Los fundamentos socioeconómicos bajo los gritos y las pancartas resultan esclarecedores. El legado aun visible del antiguo dictador, General Augusto Pinochet, es uno ubicuo en cualquier análisis de la sociedad actual chilena, en la cual la enorme brecha de riqueza - que sigue creciendo- tiene sus raíces en las estrategias económicas formuladas y efectuadas por el mismo. Hoy en día, se ve una desigualdad duramente marcada. La población en paro, la cual es de un 55%, se ve amenazada por la naturaleza transicional de muchos puestos- que encima son escasos. Éstos son un par de factores claves que figuran en la polarización de la riqueza. Es más, no es un clamor de sólo una cara. Por ejemplo, en Temuco unos manifestantes indígenas derribaron una estatua del conquistador español Pedro de Valdivia. En resumidas cuentas, la privatización y la marginalización son las palabras en boca de todos los que reclaman una pizca de igualdad para una sociedad en la que la riqueza sumada de los billonarios chilenos equivale a un abrumador cuarto del PIB del país entero.

 

Éste es el telón de fondo para la salida de más de un millón de personas a las calles de Santiago en un solo día. Afrontando esta enorme movilización social, los esfuerzos del gobierno chileno para extinguir las fogatas han resultado contraproducentes. El mismo Sebastián Piñera que se ha visto como un blanco para la ira pública; declaró un estado de emergencia, impuso un toque de queda, mandó al ejercito a dispersar las manifestaciones y autorizó el uso del gas lacrimógeno; medidas que  no han calmado el enfado de los que éste ha llamado “un enemigo violento”. El presidente billonario ha formado parte del mantenimiento de modelos económicos laissez-faire nostálgicos de la época dictatorial; la perpetuación de dichos modelos ha sido una característica constante de la política económica de las últimas décadas.
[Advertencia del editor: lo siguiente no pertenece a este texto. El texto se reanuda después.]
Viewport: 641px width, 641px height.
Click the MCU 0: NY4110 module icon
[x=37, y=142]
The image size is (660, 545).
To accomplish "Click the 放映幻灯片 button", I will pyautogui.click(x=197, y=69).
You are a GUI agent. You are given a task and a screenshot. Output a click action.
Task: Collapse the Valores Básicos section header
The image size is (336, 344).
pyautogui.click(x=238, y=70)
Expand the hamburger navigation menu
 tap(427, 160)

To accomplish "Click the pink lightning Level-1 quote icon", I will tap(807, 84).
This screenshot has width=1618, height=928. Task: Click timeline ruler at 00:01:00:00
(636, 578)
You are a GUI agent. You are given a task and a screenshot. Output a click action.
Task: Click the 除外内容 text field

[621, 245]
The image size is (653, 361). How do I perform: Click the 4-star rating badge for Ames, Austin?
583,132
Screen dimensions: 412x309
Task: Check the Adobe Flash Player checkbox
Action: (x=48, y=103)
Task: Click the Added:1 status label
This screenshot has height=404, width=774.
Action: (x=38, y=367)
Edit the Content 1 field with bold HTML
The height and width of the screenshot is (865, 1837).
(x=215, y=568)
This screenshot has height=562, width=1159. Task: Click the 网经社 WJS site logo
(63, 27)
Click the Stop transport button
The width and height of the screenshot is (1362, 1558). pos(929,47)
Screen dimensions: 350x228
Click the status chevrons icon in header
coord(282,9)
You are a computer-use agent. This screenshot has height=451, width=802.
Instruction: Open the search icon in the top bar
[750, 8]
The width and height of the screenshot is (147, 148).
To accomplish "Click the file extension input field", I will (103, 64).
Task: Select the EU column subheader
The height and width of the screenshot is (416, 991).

Para la población chilena gritando en plena calle, él es parte del problema.

 

El viernes 18 de octubre se señaló un recrudecimiento de las manifestaciones; fueron comunicados incidentes de vandalismo, daños a propiedades, y varias estaciones de metro prendieron con fuego durante el pillaje El gobierno respondió con pánico y fuerza militar. Tal reacción no ha sido solo controversial sino que hasta el Instituto Nacional de Derechos Humanos ha entablado pleitos contra el ejército, incluso por violencia sexual y homicidio. Esto ha servido para aumentar el apoyo público a las manifestaciones. Un índice de valoración pone el apoyo público en un 84 por ciento de la población chilena: esto resulta increíble teniendo en cuenta el trastorno causado por las manifestaciones. Más de 20 personas han perdido la vida en las últimas 3 semanas, se han detenido a más de 7.000 personas y aproximadamente 1.700 han resultado heridas; una estimación actual coloca los daños provocados en un coste de un billón de dólares, además de las perdidas financieras de negocios en el país que se estiman en un 1,4 billón de dólares. Aun así, no parece que haya todavía luz al final del túnel para la vuelta del orden social en el país.

 

Estas manifestaciones han provocado que se cancelaran unas cumbres internacionales que fueron programadas para tener lugar en Chile indicando que los manifestantes han logrado su meta de socavar la propaganda de una ‘historia de éxito latinoamericana’. Aunque Piñera ha descartado los aumentos planeados de las tarifas del metro, ha obligado a su gabinete a dimitir y ha hecho aparición en la televisión nacional, pero sus esfuerzos y palabras conciliadoras han caído en oídos sordos. La desigualdad enraizada en la sociedad chilena ha llegado a un punto crítico, y entre los gritos de ‘no son treinta pesos, son treinta años’, es difícil predecir qué provocaran las manifestaciones en las próximas semanas.